Segment Start: DOCUMENT TEXT

First off, this sounds like a good plan; to sub out the most difficult parts…


xray328 said:


> Where can I find a step by step, treat me like I'm 5 years old, guide to framing the perimeter walls?


I have posted this before in regards to basement framing. This is some of the info:
*Tools:*
Plans, Framing square, speed square, 6’ level, 2‘ level, chalk line, nail guns, nails, compressor, air hoses, powder actuated nail gun with 22 cal. Caps and ceramic coated nails, mason’s line, skill saw, sawz-all, cordless drill and 2 ½ “ screws, pry-bar, tool belt, pencils, Saw horses, 6’ ladders, radio and beer…
*Design:*
Do a layout of your basement on paper with the actual measurements of what you want to do with your basement area in relation to walls, closets, rooms, doors, etc. Note door swing directions, allow for at least a 4” return on each side of doors (Casing)…
*Materials:*
Use this layout/plan that you have made and a calculator to determine the amount of lumber and other materials you will need for your project.

Segment End: DOCUMENT TEXT

■ TASK REQUIREMENTS:
1. In the basement framing post, how much return should be allowed on each side of doors?
2. Transcribe the basement framing post from "First off, this" to "the perimeter walls?".
3. Pick up the basement framing post after its final sentence and keep writing it.

Segment Start: EXTRACTED RECORDS

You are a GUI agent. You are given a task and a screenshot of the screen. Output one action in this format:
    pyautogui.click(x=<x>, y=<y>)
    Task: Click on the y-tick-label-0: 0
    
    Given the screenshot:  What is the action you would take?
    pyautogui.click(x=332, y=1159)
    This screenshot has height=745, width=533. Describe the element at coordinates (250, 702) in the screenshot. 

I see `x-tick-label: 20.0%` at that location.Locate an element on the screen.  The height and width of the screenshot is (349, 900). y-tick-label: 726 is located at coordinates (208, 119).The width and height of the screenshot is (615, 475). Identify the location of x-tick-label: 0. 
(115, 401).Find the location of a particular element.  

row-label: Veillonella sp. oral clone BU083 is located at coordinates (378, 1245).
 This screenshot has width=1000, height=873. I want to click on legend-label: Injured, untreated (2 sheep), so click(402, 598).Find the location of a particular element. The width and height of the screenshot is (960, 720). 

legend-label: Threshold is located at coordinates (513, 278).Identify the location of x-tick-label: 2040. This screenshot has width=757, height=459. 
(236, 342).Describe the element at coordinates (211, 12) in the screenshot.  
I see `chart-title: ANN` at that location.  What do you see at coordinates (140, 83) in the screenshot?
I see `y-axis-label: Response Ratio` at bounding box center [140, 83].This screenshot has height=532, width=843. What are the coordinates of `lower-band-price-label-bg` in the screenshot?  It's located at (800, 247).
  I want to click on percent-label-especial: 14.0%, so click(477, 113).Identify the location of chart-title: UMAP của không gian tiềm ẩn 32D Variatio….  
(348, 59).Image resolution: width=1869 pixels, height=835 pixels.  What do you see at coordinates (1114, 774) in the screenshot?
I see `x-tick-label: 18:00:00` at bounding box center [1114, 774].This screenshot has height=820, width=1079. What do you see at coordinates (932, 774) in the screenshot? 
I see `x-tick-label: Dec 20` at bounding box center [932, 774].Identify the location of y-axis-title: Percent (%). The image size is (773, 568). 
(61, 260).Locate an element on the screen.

Segment End: EXTRACTED RECORDS

■ ANSWERS FOR THE TASKS:
1. At least a 4” return on each side, for the casing.

2.
First off, this sounds like a good plan; to sub out the most difficult parts…


xray328 said:


> Where can I find a step by step, treat me like I'm 5 years old, guide to framing the perimeter walls?

3.
(Remember to get long straight lengths of 2x4 for you top and bottom plates (12’ to 16’)
Don’t figure exact numbers, always ‘over-estimate’ by 10% to 20%.
_2x4’s KD for studs_
_2x4’s KD for top plates_
_2x4’s PT for bottom plates_
_Strapping - if you are doing a sheetrock ceiling_
_A few 2x3’s - just in case…_
_Nails -3” to 3 ½ “ and 2” - 2 ½”, some 2 ½ “ drywall screws._
*Ceilings:*
If you are going to put a Sheetrock ceiling up, then it is best to start at your ceiling first and install strapping every 16” OC. This will also give you something to attach any walls that you build, which may run parallel to your floor joists, but not sit directly under your floor joists. The strapping also helps to give you a consistent surface for attaching your sheetrock to that will not be wavy (Attaching directly to floor joists will come out inconsistent and wavy because, floor joists are NOT all the same level on their underside…)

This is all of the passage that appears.